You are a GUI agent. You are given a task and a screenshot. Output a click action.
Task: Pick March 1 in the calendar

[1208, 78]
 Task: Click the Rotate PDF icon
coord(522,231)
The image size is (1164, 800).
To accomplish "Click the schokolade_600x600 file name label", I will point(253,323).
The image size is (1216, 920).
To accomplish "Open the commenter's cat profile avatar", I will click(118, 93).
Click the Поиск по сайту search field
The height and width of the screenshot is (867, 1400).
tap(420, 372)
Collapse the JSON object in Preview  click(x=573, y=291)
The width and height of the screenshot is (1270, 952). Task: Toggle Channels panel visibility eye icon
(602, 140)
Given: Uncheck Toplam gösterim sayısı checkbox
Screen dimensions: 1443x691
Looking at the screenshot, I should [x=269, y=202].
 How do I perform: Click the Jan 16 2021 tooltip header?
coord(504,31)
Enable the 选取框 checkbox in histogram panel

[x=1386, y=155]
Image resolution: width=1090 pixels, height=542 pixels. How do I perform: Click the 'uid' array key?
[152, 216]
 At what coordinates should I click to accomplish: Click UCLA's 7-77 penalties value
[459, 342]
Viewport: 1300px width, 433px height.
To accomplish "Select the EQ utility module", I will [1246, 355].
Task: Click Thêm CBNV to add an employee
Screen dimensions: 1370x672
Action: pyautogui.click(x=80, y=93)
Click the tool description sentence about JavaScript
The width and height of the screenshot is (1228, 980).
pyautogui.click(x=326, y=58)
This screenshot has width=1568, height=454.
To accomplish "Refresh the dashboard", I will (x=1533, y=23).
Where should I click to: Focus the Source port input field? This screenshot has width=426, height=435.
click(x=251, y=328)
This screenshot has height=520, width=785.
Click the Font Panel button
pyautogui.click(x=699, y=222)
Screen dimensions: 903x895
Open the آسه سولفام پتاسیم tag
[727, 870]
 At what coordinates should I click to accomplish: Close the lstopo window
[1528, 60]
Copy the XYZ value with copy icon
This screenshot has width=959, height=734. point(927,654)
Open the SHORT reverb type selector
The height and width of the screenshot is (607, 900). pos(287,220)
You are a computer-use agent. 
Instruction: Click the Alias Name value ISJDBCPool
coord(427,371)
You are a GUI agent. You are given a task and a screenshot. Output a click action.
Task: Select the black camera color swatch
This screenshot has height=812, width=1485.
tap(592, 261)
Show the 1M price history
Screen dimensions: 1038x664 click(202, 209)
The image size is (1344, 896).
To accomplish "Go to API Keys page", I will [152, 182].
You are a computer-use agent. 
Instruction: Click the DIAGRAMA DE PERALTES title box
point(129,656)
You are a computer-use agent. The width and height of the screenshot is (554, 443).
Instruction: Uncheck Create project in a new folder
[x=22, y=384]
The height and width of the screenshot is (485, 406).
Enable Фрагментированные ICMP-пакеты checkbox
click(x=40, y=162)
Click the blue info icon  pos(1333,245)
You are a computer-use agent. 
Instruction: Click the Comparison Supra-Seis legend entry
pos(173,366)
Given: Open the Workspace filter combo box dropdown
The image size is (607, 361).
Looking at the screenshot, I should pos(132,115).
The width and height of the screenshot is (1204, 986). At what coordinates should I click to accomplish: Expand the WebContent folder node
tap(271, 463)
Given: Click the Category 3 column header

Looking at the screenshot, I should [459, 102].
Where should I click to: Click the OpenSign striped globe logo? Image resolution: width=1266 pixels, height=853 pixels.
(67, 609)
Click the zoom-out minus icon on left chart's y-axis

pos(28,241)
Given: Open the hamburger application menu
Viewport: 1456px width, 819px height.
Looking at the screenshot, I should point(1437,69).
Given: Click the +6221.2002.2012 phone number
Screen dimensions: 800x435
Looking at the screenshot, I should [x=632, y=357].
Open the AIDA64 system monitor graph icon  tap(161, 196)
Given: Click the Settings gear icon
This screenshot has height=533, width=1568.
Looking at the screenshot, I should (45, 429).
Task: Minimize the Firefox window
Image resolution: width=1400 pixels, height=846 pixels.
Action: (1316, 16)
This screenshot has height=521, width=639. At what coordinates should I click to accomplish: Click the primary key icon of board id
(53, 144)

Given exercise:
Rewrite the part of the listing that begins at the line containing "Where should I click to: Focus" and ends after the line containing "Looking at the screenshot, I should point(1437,69).", replacing "Source port" with "Destination port" and changing nothing else.

Output for this task:
Where should I click to: Focus the Destination port input field? This screenshot has width=426, height=435.
click(x=251, y=328)
This screenshot has height=520, width=785.
Click the Font Panel button
pyautogui.click(x=699, y=222)
Screen dimensions: 903x895
Open the آسه سولفام پتاسیم tag
[727, 870]
 At what coordinates should I click to accomplish: Close the lstopo window
[1528, 60]
Copy the XYZ value with copy icon
This screenshot has width=959, height=734. point(927,654)
Open the SHORT reverb type selector
The height and width of the screenshot is (607, 900). pos(287,220)
You are a computer-use agent. 
Instruction: Click the Alias Name value ISJDBCPool
coord(427,371)
You are a GUI agent. You are given a task and a screenshot. Output a click action.
Task: Select the black camera color swatch
This screenshot has height=812, width=1485.
tap(592, 261)
Show the 1M price history
Screen dimensions: 1038x664 click(202, 209)
The image size is (1344, 896).
To accomplish "Go to API Keys page", I will [152, 182].
You are a computer-use agent. 
Instruction: Click the DIAGRAMA DE PERALTES title box
point(129,656)
You are a computer-use agent. The width and height of the screenshot is (554, 443).
Instruction: Uncheck Create project in a new folder
[x=22, y=384]
The height and width of the screenshot is (485, 406).
Enable Фрагментированные ICMP-пакеты checkbox
click(x=40, y=162)
Click the blue info icon  pos(1333,245)
You are a computer-use agent. 
Instruction: Click the Comparison Supra-Seis legend entry
pos(173,366)
Given: Open the Workspace filter combo box dropdown
The image size is (607, 361).
Looking at the screenshot, I should pos(132,115).
The width and height of the screenshot is (1204, 986). At what coordinates should I click to accomplish: Expand the WebContent folder node
tap(271, 463)
Given: Click the Category 3 column header

Looking at the screenshot, I should [459, 102].
Where should I click to: Click the OpenSign striped globe logo? Image resolution: width=1266 pixels, height=853 pixels.
(67, 609)
Click the zoom-out minus icon on left chart's y-axis

pos(28,241)
Given: Open the hamburger application menu
Viewport: 1456px width, 819px height.
Looking at the screenshot, I should point(1437,69).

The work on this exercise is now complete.